Analyse et détermination
[36] Au sens de l’article 169.5 de la LTC, un obstacle est tout élément « qui nuit à la participation pleine et égale dans la société des personnes ayant des déficiences », y compris, mais sans s’y limiter, tout élément qui est relatif à l’information ou aux communications.
[37] Le site Web d’Air Transat ne reflétait pas le fait qu’un certificat médical était acceptable pour voyager sans masque, une option confirmée dans un courriel envoyé par Air Transat à LL. L’Office reconnaît depuis longtemps que les personnes handicapées doivent avoir l’assurance que le transporteur répondra de façon raisonnable aux besoins liés à leur handicap pendant leurs déplacements. Des renseignements incohérents et une mauvaise communication peuvent représenter un obstacle pour tout voyageur, et l’incertitude de LL concernant sa capacité de voyager comme prévu l’a rendue considérablement anxieuse, ce qui a déclenché et aggravé ses symptômes.
[38] Cependant, l’Office a aussi conclu (dans la décision 38-AT-C-A-2021, par exemple) qu’un passager doit clairement faire une demande d’accommodement permettant de répondre aux besoins liés à son handicap pour que le transporteur puisse connaître son obligation de l’accommoder. Dans le cas présent, la correspondance au dossier entre LL et Air Transat indique que bien que LL ait mentionné avoir un trouble d’apprentissage, elle n’a pas expliqué que sa demande à Air Transat de modifier immédiatement son site Web était dans le but d’accommoder un besoin lié à son handicap. Sans avoir de plus amples renseignements concernant la nature du handicap de LL et des communications claires concernant l’accommodement nécessaire, Air Transat n’était pas en mesure de comprendre le lien entre la nécessité que son site Web soit mis à jour et le handicap de LL, notamment parce qu’elle avait envoyé deux courriels à LL reconnaissant l’erreur et confirmant qu’un certificat médical était suffisant.

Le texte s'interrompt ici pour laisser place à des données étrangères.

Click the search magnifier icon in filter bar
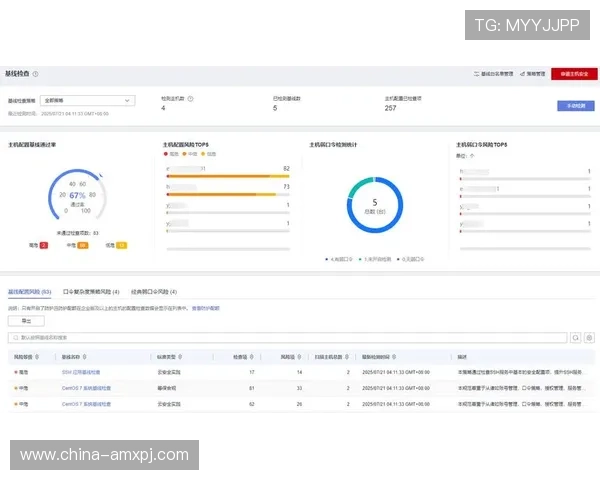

[39] Moins de deux semaines se sont écoulées entre le moment où LL a avisé Air Transat de l’erreur sur son site Web et le moment où elle a déclaré son intention d’annuler sa réservation. De plus, cette période était pendant le congé des Fêtes, lors duquel il y a un plus grand volume de déplacements aériens. À la lumière de ce qui précède et, notamment, en l’absence d’une demande clairement définie d’accommodement liée à un handicap, l’Office conclut qu’Air Transat a répondu de façon raisonnable à LL lorsqu’elle a reconnu l’erreur que LL avait ciblée sur son site Web et qu’elle lui a envoyé deux courriels lui confirmant pouvoir voyager sans présenter ledit formulaire médical.
[40] Par conséquent, l’Office conclut que LL n’a pas rencontré d’obstacle à ses possibilités de déplacement.
CONCLUSION
[41] L’Office conclut que LL est une personne handicapée, mais qu’elle n’a pas rencontré d’obstacle à ses possibilités de déplacement. Par conséquent, l’Office rejette la demande.